The horror story that is the Eagle Farm track has once again reared its ugly head and has yet again put a big question mark against racing’s immediate future at the metropolitan venue.
It hasn’t taken long for the latest round of agitation from trainers to reach an official point of protest … in fact it is only three weeks since racing returned to Eagle Farm on December 12 after having ceased there on October 3 for another planned renovation … with an email being sent by the Australian Trainers’ Association (Queensland Division) to Racing Queensland outlining the trainers’ serious concerns at the present state of the Eagle Farm track.
The concerns reportedly relate to two of the most important aspects of racing.
Firstly, there is the animal welfare consideration. Here the track presents a two-fold problem. The level of kickback that comes from the softer, shifty top surface of the track is reportedly considered to be a genuine concern, as is the hardness of the track below that top layer which also can cause injury. It is, quite simply, a bad mix.
Secondly, there is the integrity of racing consideration. Wagering turnover is the lifeblood of the industry and to maximise that income stream punters have to be able to bet with at least a reasonable degree of confidence. Eagle Farm arguably does not provide that as some horses simply do not perform on the current surface and just where the going will be best on any given day is seldom revealed until a couple of races into the race-day itself.
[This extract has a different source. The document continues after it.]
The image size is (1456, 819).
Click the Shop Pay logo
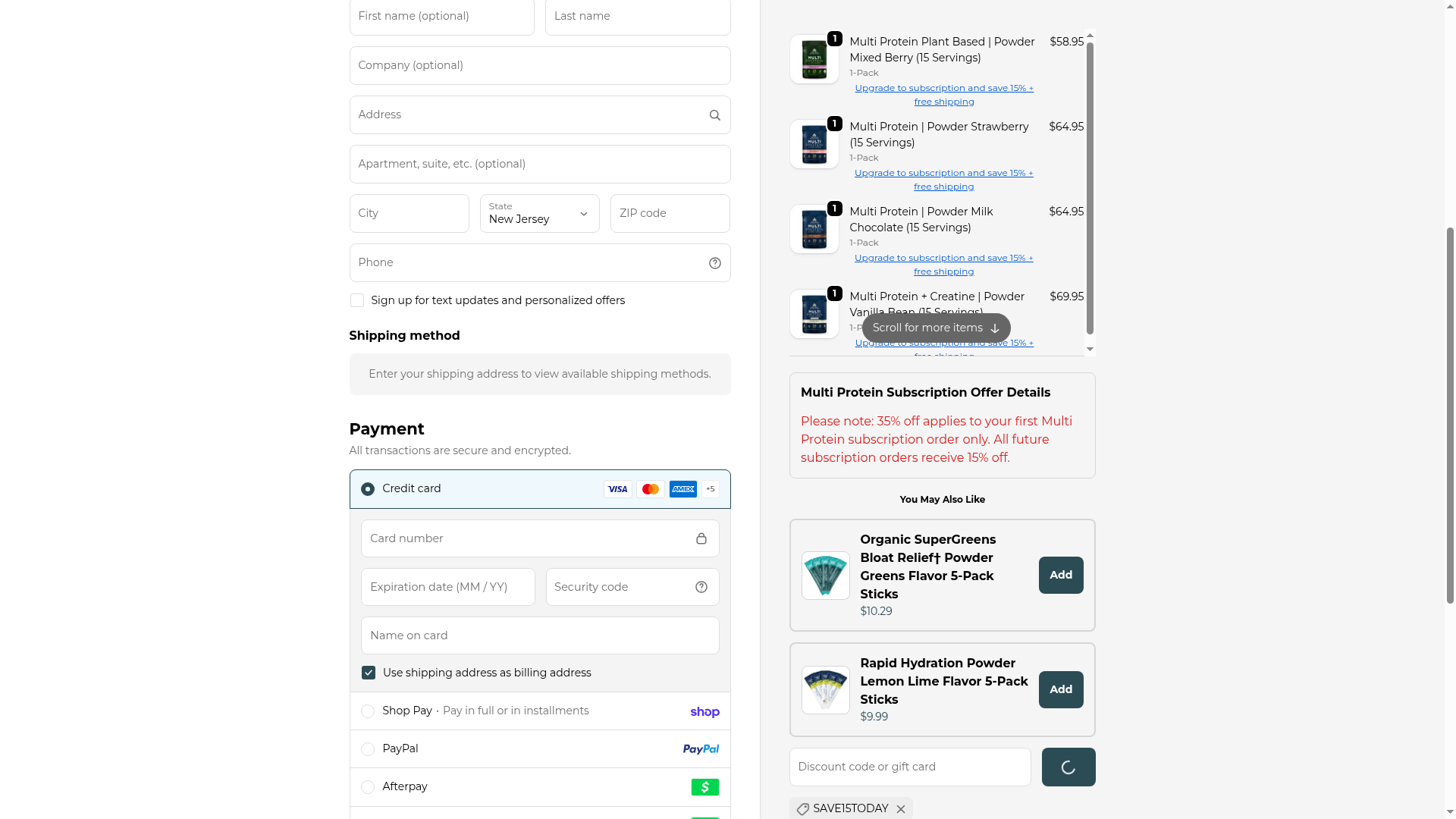(x=704, y=711)
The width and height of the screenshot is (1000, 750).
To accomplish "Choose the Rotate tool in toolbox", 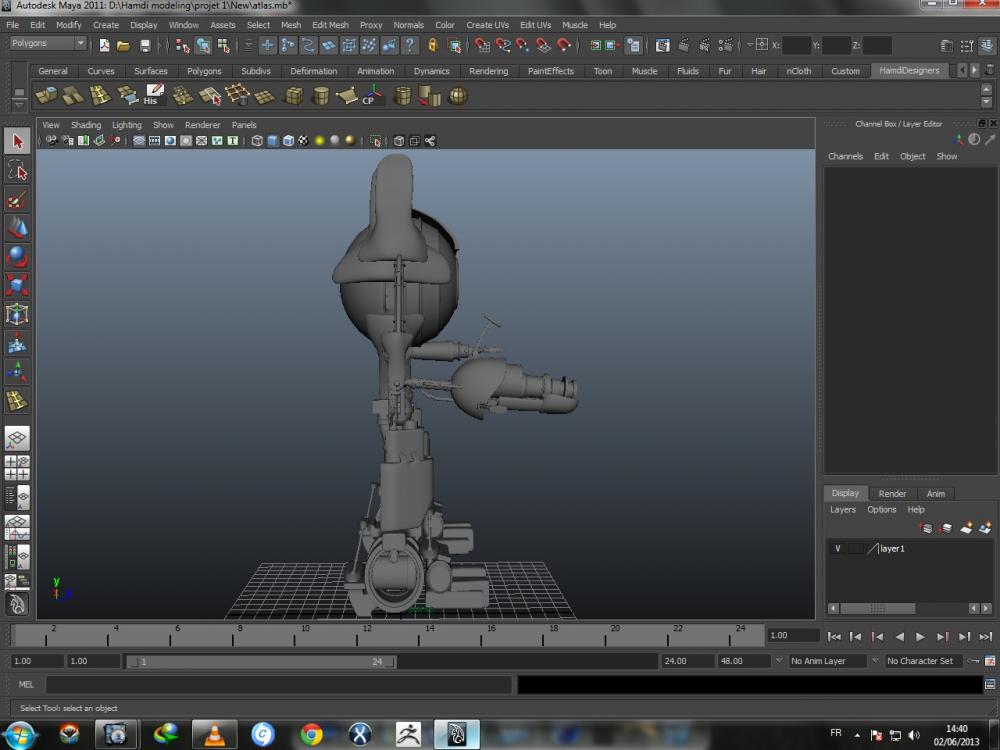I will click(17, 257).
The worse case scenario in this regard is that punters will either be reluctant to bet on Eagle Farm racing or will stop betting on it all together. They are certainly not short of other race meeting betting options.
The catalogue of errors that have seemingly been made with the track in the very unhappy six years since the idea of a new track was first mooted, as well as the ever-rising costs of the repeated steps of a project which has seemingly gone nowhere, is really a continuing embarrassment to all directly concerned in the matter and, by default, to all of those stakeholders in the Queensland racing industry.
The buck has to stop somewhere!
On the back of that email sent to them, Racing Queensland has agreed to a crisis meeting where the Brisbane Racing Club, trainers and jockeys will be represented but, astoundingly, that will only take place after the Magic Millions race-day on January 16.
Not today. Not tomorrow … but after Magic Millions Day!!
Shouldn’t it be taking place right now?
Whatever the logistics of putting a crisis meeting together entails … surely the word ‘crisis,’ in itself, calls for a need for speed but, instead, that post-Magic Millions scheduling for that crisis meeting suggests that there are those who think they can afford to waste another two weeks before moving this matter forward.